Groq AI, a buzzy startup competing with AI chip supplier Nvidia, is set to raise hundreds of millions of dollars in a new funding round, The Washington Post has learned.
The Mountain View, California-based company, which is not affiliated with Grok, a chatbot developed by billionaire Elon Musk’s startup xAI, is seeking to raise $300 million in a Series D preferred stock round at a post-money valuation of $2.5 billion, according to documents obtained by The Washington Post.
BlackRock is the lead investor in the round, which will also include participation from Social Capital, led by well-known billionaire and “All In” podcast co-host Chamath Palihapitiya, Tiger Global and D1 Capital.
Groq has hired Morgan Stanley to assist with the fundraising effort. The round is expected to close in early July. Terms have not yet been finalized and are subject to change.
“We do not comment on fundraising matters at this time,” a Grok spokesman said. A BlackRock spokesman also declined to comment.
Insider first reported Regarding BlackRock’s involvement and expected post-money valuation. Previously reported information In May, Grok announced it had hired Morgan Stanley to back it.
Representatives for the other companies did not immediately respond to requests for comment.

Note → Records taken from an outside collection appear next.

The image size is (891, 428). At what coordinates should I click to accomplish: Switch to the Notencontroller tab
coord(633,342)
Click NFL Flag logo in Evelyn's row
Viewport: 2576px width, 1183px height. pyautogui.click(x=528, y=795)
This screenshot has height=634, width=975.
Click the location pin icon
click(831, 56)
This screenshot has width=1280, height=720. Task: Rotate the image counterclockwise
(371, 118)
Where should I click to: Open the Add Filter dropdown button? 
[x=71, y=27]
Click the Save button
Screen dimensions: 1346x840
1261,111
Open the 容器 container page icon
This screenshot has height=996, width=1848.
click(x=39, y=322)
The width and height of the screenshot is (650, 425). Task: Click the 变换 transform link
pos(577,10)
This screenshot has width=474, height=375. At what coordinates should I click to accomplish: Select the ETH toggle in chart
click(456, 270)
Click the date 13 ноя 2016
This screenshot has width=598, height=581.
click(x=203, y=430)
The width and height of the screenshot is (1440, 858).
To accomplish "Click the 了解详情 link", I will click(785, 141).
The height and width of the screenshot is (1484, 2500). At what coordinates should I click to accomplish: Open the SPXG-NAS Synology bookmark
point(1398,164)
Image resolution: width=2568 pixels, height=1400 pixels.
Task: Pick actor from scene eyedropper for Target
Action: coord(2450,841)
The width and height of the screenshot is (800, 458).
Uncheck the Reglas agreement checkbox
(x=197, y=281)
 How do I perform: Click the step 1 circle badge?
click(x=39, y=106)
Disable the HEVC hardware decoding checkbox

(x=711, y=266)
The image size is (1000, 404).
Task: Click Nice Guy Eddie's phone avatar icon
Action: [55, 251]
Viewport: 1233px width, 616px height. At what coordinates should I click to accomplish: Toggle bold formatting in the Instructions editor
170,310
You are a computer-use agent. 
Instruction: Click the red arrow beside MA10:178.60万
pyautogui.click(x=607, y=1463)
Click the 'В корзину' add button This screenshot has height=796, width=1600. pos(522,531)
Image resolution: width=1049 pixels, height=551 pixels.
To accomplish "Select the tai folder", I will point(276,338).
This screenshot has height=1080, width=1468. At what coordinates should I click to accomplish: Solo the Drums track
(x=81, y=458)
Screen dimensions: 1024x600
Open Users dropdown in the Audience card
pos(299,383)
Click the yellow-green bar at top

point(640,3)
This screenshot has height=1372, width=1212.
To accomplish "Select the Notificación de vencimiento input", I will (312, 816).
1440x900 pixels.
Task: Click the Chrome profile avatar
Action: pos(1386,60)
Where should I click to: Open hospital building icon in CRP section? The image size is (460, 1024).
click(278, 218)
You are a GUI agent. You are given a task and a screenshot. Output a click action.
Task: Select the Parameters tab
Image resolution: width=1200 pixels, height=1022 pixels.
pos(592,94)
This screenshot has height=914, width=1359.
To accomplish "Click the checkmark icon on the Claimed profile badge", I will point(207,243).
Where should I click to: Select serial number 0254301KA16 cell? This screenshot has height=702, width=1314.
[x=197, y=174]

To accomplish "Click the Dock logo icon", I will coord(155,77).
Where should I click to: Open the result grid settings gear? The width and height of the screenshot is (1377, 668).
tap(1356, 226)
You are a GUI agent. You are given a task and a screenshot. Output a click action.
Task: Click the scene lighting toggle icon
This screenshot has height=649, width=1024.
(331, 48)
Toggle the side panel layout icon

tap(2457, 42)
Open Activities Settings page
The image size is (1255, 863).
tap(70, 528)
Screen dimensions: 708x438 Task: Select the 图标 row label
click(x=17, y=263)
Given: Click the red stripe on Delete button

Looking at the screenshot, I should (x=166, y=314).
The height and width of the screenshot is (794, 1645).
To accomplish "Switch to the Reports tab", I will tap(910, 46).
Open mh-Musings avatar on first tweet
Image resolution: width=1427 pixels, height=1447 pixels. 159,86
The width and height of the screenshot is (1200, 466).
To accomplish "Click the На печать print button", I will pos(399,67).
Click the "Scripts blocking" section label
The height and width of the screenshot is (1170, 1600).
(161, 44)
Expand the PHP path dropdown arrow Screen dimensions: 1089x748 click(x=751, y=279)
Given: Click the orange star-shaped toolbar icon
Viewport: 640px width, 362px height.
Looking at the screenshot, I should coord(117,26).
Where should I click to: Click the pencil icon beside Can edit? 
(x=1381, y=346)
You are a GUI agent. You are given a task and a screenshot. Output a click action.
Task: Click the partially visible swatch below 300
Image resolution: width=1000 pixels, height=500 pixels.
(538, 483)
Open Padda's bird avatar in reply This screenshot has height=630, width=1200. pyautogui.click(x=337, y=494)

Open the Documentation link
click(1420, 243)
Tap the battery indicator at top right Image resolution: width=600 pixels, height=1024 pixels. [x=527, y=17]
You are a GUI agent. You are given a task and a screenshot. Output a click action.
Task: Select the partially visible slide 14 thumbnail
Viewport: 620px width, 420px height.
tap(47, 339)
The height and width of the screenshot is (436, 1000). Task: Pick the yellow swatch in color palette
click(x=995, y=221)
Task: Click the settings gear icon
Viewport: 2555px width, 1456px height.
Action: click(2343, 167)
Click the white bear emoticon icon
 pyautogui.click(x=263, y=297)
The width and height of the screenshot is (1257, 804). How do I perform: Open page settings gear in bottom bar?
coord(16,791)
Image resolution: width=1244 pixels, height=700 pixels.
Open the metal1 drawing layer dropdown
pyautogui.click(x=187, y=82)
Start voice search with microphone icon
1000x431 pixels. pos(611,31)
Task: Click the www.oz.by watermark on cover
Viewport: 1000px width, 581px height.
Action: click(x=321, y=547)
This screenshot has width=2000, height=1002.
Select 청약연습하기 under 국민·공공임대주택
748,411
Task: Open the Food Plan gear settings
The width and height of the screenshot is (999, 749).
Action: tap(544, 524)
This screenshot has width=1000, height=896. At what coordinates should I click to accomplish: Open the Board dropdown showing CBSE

Groq was founded in 2016 by former Google hardware executive Jonathan Ross, who worked on the team developing the tech giant’s in-house machine learning chip, the Tensor Processing Unit (TPU).
Groq makes chips and software designed specifically to power generative AI products such as OpenAI’s ChatGPT, and the company claims its chips are faster and cheaper than traditional hardware.
March, Ross told Axios. Groq plans to deploy about 1.5 million chips by the end of the year.
The startup still has a long way to go before it can compete with the likes of Nvidia, whose market capitalization topped $3 trillion last month, briefly making it the world’s most valuable company.
Groq had previously raised approximately $367 million from outside investors ahead of its next round. In 2021, the company closed a $300 million funding round at a valuation of $1.1 billion.
Groq was at the center of a bizarre incident earlier this year when Social Capital, one of Groq’s early backers, suddenly fired partners Jay Zaveri and Ravi Tanuku without explanation.
Palihapitiya reportedly said the executives were fired following an internal investigation into unspecified “circumstances.”
Multiple media outlets reported that Palihapitiya had fired executives for setting up a special purpose vehicle to invest in Grok, but he apparently was unaware of this.
In a statement to Axios last March, Zaveri, who was on Grok’s board at the time, dismissed that explanation as a “pretext” and said some Social Capital executives “approved and participated in the investment.”
Last November, Groq founder and CEO Jonathan Ross criticized Musk for choosing a similar name for his xAI chatbot. A light-hearted blog post titled, “Hey Elon. It’s time to stop and quit grokking.”
Musk said the chatbot was inspired by the 1979 novel “The Hitchhiker’s Guide to the Galaxy.”
“Those of you who heard Elon’s announcement may recall that he was promoting this new creation as a bot with a touch of wit and sarcasm,” Ross wrote. “He decided to give the chatbot a name that is phonetically identical to our company name and trademark.”